We've all heard the expression that hindsight is 2020, but have you ever thought about what this saying is well...saying? Hindsight is literally the understanding of something after it's occurred, and usually the inference is that the "something" was not understood while it was happening. So looking at the saying this way makes it super relevant for me...I FOR SURE feel like I didn't know what the heck was going on in 2020.
So, YAY! 2021! Everything is gonna be smooth sailing, right???


2021 will be what it will be, but we can all work together to improve our time on this earth. We can all do our best to make our years matter in ways that work for us and for the rest of society. For many of us, this may involve practicing a few shifts in perspective.

One shift can be how we personally look at measures of health and wellness. For so long, and especially at this time of year, health has often been defined by weight and wellness goals have been often centered around changing body size. Progress toward both of these goals are often measured on the scale. Now, I'm not saying that that having health and wellness goals are a bad idea! Nor am I shaming anyone who wants to change their weight. I'm just tired of seeing progress being measured in a singular manner.

→ Exercises:
**1.** Decide whether each of these statements agrees with the excerpt on hindsight and wellness, answering yes or no and quoting the words of the excerpt that settle it. (a) Hindsight is described as understanding something after it has occurred. (b) The writer shames people who want to change their weight. (c) The writer predicts that 2021 will be smooth sailing.
**2.** Carry on the excerpt on hindsight and wellness, picking up right after its final sentence.

→ Information shown:
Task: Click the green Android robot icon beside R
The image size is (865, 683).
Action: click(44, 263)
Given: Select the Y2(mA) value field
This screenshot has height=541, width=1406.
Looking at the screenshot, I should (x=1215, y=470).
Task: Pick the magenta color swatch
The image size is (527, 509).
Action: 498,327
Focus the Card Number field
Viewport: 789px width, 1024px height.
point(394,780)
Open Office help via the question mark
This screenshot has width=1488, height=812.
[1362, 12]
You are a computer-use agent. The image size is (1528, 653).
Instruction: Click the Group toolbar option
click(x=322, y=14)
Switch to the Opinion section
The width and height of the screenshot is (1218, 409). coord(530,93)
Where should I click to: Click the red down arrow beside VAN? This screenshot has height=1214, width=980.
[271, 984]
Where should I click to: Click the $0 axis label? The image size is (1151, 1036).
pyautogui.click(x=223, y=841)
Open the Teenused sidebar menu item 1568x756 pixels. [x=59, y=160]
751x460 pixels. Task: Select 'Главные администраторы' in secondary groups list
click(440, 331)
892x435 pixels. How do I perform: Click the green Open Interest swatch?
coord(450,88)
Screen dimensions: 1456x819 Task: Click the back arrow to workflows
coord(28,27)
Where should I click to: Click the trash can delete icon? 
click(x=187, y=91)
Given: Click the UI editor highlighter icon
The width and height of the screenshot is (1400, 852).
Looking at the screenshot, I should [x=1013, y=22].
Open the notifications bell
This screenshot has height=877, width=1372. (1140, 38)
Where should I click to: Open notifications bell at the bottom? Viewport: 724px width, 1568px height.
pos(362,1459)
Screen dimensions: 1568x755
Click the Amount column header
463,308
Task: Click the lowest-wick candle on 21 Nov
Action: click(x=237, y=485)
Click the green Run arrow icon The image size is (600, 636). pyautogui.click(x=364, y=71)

→ Responses by task:
**1.**
(a) Yes: "Hindsight is literally the understanding of something after it's occurred"
(b) No: "Nor am I shaming anyone who wants to change their weight."
(c) No: "2021 will be what it will be"

**2.**
When we use the scale to measure progress, we promote unhealthful and frankly, unhelpful attitudes and messages about food, eating, and self-image.
"But haaaaaang on there, Vanessa," (yup, I can hear you through the internet!) "what else am I going to use to measure my successes?"
Well, I've got you. Here are 5 non-scale-related ways to measure progress toward your health goals:

  1. You have more energy. Pay attention to what foods make you feel your best. Practicing connection with your body's hunger and fullness levels can help you recognize which foods fuel your energy levels (and which don't). This is an ongoing conversation with your body!
  2. You find new ways of coping with emotions. When you see your emotions for what they are and welcome them into being, they are no longer masked as hunger and you will no longer use food as your primary emotional coping mechanism.
  3. Your cravings decrease. When your body learns that you will feed it when it is physically hungry and that there is no such thing as an "off-limits" food, your cravings will start to subside.
  4. You exercise for fun. You engage in intentional movement because it brings you joy, not because you feel like you have to punish yourself for eating. What kind of movement do you like the most? Do that one.
  5. You have more confidence. As you start shifting your perspective and definitions of success, you will naturally feel more valuable. This value and self-worth will translate as confidence in all aspects of your life.

Let's work together on shifting our perspective and definitions of success! Happy 2021.